Meta Unveils Fastest LLM Decode Engine for Apple Silicon, Shows Benchmark Numbers
Photo by Julio Lopez (unsplash.com/@juliolopez) on Unsplash
While most expect Apple Silicon to lag in LLM throughput, Meta’s new MetalRT engine hits 658 tokens per second on a single M4 Max—1.67× faster than llama.cpp, Runanywhere reports.
Key Facts
- •Key company: Meta
Meta’s MetalRT engine, a native C++ binary that bypasses the usual abstraction layers, delivers 658 tokens per second on a single M4 Max chip – a 1.67× advantage over the widely‑used llama.cpp benchmark, Runanywhere reported. The test suite spanned four 4‑bit quantized models (Qwen3‑0.6B, Qwen3‑4B, Llama‑3.2‑3B, and LFM2.5‑1.2B) on an Apple M4 Max with 64 GB of unified memory running macOS 26.3. Across five runs per engine, MetalRT topped the decode‑throughput chart on three of the four models, confirming that a metal‑first approach can outpace both Apple’s own MLX framework and community‑driven inference stacks.
The benchmark compared MetalRT against five competing runtimes: uzu (a production‑grade Rust engine), Apple’s mlx‑lm (the official MLX Python API), llama.cpp (the de‑facto open‑source reference), and Ollama (a Go‑based wrapper that adds a REST streaming layer). While uzu edged out MetalRT on the Llama‑3.2‑3B model with 222 tokens per second, MetalRT still posted 184 tokens per second on the same model, outpacing mlx‑lm (210 t/s) and llama.cpp (137 t/s). The most striking gaps appeared on the smallest model, Qwen3‑0.6B, where MetalRT’s 658 t/s eclipsed llama.cpp’s 295 t/s and Ollama’s 274 t/s, the latter suffering additional latency from its API stack. Relative speedups ranged from 1.10‑1.19× versus mlx‑lm (identical model files) to 1.35‑2.14× versus llama.cpp, and 1.41‑2.40× versus Ollama, underscoring the raw efficiency gains of a metal‑direct pipeline.
Beyond raw numbers, Meta positions MetalRT for latency‑critical applications. The company highlights a 6.6 ms time‑to‑first‑token (TTFT) on the Qwen3‑0.6B model, a metric that directly translates to snappier user experiences in chat interfaces, structured‑output pipelines, and tool‑calling workflows. Faster decode reduces the cumulative latency of sequential LLM calls, a boon for agent‑oriented systems that stitch together multiple model invocations for tool use or function calling. In coding assistants and voice‑driven pipelines, sub‑7 ms TTFT narrows the perceptual gap between hearing a prompt and hearing a response, potentially reshaping on‑device AI product strategies that prioritize privacy and low‑bandwidth operation.
Meta’s push reflects a broader industry trend of extracting maximum performance from consumer‑grade silicon. While Apple’s own MLX framework already offers a native path to Apple GPUs, the Runanywhere data shows that a purpose‑built engine can still shave up to 19 % off decode times. Competitors such as Together AI’s ATLAS speculator have demonstrated 400 % speedups by dynamically adapting workloads, but those gains rely on server‑grade hardware and cloud orchestration. MetalRT’s on‑device advantage—delivering cloud‑competitive throughput without leaving the device—could appeal to developers building privacy‑first or offline‑first AI products, a segment that VentureBeat notes is gaining momentum as enterprises seek to reduce data‑exfiltration risks.

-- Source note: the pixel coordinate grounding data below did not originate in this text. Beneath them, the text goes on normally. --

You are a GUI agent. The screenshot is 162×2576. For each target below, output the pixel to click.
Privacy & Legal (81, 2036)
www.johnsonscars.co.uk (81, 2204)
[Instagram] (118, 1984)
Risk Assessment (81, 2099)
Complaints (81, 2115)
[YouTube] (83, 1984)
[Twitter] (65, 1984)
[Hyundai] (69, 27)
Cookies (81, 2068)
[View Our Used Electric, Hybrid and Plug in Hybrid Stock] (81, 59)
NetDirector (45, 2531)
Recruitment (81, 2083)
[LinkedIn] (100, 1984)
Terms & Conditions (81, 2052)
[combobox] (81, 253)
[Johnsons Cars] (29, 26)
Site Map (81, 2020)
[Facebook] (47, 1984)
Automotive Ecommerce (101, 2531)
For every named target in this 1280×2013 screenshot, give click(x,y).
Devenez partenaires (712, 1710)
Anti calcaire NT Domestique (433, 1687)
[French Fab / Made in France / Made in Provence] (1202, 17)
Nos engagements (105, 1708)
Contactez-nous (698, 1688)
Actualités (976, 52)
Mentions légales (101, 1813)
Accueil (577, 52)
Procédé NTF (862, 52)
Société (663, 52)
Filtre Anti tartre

The implications for the AI hardware ecosystem are twofold. First, the results challenge the prevailing narrative that Apple Silicon lags behind dedicated accelerators for LLM inference; Meta’s 658 t/s figure suggests that, with a stripped‑down stack, Apple’s GPUs can rival or exceed the performance of many x86‑based inference servers on comparable model sizes. Second, the benchmark reinforces the importance of software co‑design: the same 4‑bit quantized models run across MetalRT and mlx‑lm, yet the former extracts a consistent 10‑19 % speed benefit purely through engine optimizations. As AI workloads continue to migrate to the edge, vendors that can marry hardware capabilities with tightly tuned inference runtimes—whether through proprietary solutions like MetalRT or open‑source collaborations—are likely to capture the next wave of on‑device AI adoption.
Sources
This article was created using AI technology and reviewed by the SectorHQ editorial team for accuracy and quality.